Work request:
Which lines have the string "section"? Copy all of them from the entries below.

Source data
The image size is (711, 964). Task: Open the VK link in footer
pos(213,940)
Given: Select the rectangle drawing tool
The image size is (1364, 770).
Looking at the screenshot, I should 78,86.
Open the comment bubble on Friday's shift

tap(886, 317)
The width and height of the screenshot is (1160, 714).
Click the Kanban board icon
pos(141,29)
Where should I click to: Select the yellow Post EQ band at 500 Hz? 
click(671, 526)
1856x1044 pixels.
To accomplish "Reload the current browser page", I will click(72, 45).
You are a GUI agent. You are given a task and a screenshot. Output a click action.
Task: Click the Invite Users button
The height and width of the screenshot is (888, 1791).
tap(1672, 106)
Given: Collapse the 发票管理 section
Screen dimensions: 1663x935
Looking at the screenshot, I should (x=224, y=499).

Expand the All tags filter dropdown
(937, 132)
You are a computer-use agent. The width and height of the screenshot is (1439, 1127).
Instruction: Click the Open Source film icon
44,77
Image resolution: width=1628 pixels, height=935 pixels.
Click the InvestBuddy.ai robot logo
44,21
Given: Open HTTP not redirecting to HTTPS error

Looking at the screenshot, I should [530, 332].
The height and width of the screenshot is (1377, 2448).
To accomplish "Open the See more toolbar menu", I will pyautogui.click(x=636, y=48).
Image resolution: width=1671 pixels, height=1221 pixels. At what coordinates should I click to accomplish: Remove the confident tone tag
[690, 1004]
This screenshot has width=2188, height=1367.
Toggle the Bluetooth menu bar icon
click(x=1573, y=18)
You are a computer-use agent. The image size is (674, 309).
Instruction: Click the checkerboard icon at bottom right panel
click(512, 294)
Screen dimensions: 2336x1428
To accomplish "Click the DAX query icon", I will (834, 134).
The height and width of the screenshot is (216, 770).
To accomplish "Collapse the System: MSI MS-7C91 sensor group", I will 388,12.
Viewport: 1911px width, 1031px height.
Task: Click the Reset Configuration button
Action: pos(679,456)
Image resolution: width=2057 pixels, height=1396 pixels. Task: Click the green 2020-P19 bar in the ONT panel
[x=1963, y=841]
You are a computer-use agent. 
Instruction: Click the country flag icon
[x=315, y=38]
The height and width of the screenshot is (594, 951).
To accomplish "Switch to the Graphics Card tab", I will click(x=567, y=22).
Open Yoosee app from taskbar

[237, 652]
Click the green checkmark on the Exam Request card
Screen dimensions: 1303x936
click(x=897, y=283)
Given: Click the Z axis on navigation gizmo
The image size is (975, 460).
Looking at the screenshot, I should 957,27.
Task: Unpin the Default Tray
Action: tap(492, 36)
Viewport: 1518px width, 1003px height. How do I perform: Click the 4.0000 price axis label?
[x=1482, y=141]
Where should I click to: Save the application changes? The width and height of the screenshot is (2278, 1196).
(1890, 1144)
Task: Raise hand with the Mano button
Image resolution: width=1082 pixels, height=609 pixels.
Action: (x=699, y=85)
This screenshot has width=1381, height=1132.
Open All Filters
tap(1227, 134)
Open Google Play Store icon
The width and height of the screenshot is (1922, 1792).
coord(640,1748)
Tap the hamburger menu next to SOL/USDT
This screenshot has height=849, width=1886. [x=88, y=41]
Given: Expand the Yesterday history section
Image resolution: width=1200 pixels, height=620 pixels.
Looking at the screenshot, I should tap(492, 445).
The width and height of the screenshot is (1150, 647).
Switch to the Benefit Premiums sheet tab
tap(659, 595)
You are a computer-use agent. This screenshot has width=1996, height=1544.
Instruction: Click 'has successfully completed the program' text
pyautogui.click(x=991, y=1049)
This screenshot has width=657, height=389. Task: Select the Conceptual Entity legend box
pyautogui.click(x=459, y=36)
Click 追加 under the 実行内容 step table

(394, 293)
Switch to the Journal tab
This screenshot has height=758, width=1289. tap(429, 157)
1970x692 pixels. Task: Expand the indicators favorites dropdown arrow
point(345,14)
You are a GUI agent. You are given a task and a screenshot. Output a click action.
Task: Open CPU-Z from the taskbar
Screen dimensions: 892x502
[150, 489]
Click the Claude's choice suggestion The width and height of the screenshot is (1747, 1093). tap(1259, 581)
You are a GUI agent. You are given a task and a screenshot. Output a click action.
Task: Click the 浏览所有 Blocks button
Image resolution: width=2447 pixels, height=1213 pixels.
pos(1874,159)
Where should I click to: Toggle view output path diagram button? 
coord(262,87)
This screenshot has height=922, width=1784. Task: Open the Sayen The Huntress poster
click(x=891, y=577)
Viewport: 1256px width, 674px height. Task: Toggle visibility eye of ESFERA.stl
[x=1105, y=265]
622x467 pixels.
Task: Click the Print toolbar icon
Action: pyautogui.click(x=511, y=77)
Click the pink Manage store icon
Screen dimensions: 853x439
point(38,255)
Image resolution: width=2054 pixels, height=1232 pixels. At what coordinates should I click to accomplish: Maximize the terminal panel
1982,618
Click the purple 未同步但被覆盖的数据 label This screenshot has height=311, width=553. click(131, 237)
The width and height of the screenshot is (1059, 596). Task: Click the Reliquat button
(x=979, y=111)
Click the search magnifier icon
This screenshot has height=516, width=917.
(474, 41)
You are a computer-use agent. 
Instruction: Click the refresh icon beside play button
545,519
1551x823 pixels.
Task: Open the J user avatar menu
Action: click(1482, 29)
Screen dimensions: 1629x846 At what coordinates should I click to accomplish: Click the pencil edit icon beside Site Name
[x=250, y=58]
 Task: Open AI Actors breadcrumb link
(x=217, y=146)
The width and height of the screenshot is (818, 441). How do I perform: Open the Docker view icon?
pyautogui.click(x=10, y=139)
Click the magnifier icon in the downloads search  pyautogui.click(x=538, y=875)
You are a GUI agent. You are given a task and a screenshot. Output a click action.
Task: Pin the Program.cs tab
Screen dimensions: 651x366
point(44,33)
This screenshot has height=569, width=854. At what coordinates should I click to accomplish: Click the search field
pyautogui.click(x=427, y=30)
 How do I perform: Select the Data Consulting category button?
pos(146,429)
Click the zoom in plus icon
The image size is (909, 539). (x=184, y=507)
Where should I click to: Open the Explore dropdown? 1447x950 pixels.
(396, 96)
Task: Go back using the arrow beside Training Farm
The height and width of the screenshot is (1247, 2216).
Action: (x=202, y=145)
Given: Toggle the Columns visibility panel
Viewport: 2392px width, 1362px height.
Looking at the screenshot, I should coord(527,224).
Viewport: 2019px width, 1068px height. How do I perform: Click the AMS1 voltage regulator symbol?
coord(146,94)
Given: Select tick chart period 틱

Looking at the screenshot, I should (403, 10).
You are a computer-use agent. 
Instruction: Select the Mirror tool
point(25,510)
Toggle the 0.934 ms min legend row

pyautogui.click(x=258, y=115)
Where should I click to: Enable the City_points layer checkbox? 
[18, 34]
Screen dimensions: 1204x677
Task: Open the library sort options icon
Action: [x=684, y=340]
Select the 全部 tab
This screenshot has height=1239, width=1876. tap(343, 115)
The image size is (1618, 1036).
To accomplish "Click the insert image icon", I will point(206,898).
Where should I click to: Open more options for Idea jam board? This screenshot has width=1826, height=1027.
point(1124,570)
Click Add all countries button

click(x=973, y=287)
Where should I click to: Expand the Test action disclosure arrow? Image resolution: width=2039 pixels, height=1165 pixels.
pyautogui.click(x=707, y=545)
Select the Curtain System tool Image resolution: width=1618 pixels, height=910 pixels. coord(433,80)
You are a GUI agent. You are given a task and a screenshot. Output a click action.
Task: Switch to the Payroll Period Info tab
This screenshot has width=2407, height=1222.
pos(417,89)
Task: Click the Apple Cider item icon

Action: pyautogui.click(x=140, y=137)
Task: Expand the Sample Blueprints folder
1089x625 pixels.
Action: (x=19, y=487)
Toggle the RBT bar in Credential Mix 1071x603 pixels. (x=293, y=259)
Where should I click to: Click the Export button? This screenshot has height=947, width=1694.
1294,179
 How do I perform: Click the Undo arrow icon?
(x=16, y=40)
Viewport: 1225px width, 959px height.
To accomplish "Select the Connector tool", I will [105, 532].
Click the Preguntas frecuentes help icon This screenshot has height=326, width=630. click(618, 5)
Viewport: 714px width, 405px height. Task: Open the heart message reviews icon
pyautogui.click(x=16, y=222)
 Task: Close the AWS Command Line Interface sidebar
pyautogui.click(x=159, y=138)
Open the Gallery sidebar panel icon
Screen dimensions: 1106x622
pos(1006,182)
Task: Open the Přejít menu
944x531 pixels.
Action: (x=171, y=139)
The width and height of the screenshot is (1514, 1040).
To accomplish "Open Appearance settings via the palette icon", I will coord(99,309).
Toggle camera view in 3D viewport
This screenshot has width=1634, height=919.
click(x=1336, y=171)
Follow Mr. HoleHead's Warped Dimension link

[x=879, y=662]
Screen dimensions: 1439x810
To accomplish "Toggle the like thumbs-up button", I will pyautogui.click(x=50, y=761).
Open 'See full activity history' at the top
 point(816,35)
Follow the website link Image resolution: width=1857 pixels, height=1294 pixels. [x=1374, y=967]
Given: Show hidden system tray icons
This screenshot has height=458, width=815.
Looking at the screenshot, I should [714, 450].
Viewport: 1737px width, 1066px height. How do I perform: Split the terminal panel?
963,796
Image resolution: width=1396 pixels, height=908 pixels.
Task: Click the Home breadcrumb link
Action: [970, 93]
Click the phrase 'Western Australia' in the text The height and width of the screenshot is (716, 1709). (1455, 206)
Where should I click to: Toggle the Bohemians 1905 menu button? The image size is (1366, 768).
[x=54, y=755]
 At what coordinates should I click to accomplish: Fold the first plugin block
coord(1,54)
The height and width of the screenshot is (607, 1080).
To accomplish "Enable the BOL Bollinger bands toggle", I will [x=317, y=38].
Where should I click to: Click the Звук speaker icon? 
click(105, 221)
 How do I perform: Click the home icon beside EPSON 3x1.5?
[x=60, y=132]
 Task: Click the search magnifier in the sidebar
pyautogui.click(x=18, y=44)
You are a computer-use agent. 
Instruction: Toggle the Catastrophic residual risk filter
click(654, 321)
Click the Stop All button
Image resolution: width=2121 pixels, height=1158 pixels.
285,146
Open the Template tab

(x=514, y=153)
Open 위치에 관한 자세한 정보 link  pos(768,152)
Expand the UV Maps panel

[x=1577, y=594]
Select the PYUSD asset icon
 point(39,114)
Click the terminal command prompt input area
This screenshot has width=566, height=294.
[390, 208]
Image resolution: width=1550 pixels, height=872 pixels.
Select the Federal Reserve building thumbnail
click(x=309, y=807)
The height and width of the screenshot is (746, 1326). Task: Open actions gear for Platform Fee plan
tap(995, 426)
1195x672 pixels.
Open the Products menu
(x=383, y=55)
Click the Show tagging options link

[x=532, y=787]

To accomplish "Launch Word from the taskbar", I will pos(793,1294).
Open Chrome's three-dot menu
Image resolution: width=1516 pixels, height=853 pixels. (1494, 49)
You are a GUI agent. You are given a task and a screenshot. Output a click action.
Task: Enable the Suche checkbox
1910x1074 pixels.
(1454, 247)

Solution:
Given: Collapse the 发票管理 section
Given: Expand the Yesterday history section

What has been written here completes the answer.